But Pompeius was hardly too noble-minded to ask a favour,
which the victor would have been perhaps magnanimous enough
not to refuse to him; on the contrary, he was probably too mean
to do so. Whether it was that he could not make up his mind
to trust himself to Caesar, or that in his usual vague
and undecided way, after the first immediate impression of the disaster
of Pharsalus had vanished, be began again to cherish hope, Pompeius
was resolved to continue the struggle against Caesar and to seek
for himself yet another battle-field after that of Pharsalus.
Military Effects of the Battle
The Leaders Scattered
Thus, however much Caesar had striven by prudence and moderation
to appease the fury of his opponents and to lessen their number,
the struggle nevertheless went on without alteration. But the leading
men had almost all taken part in the fight at Pharsalus;
and, although they all escaped with the exception of Lucius Domitius
Ahenobarbus, who was killed in the flight, they were yet scattered
in all directions, so that they were unable to concert a common plan
for the continuance of the campaign. Most of them found their way,
partly through the desolate mountains of Macedonia and Illyria,
partly by the aid of the fleet, to Corcyra, where Marcus Cato
commanded the reserve left behind. Here a sort of council
of war took place under the presidency of Cato, at which Metellus Scipio,
Titus Labienus, Lucius Afranius, Gnaeus Pompeius the younger
and others were present; but the absence of the commander-in-chief
and the painful uncertainty as to his fate, as well as the internal
dissensions of the party, prevented the adoption of any common
resolution, and ultimately each took the course which seemed to him
the most suitable for himself or for the common cause.
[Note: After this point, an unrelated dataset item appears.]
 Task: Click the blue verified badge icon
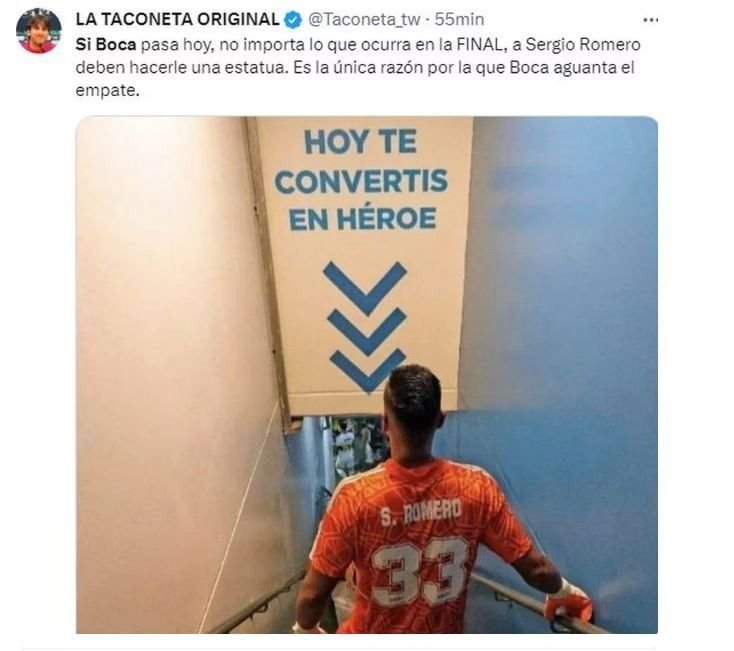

It was in fact
in a high degree difficult to say among the many straws
to which they might possibly cling which was the one
that would keep longest above water.
Macedonia and Greece
Italy
The East
Egypt
Spain
Africa
Macedonia and Greece were lost by the battle of Pharsalus.
It is true that Cato, who had immediately on the news of the defeat
evacuated Dyrrhachium, still held Corcyra, and Rutilius Lupus
the Peloponnesus, during a time for the constitutional party.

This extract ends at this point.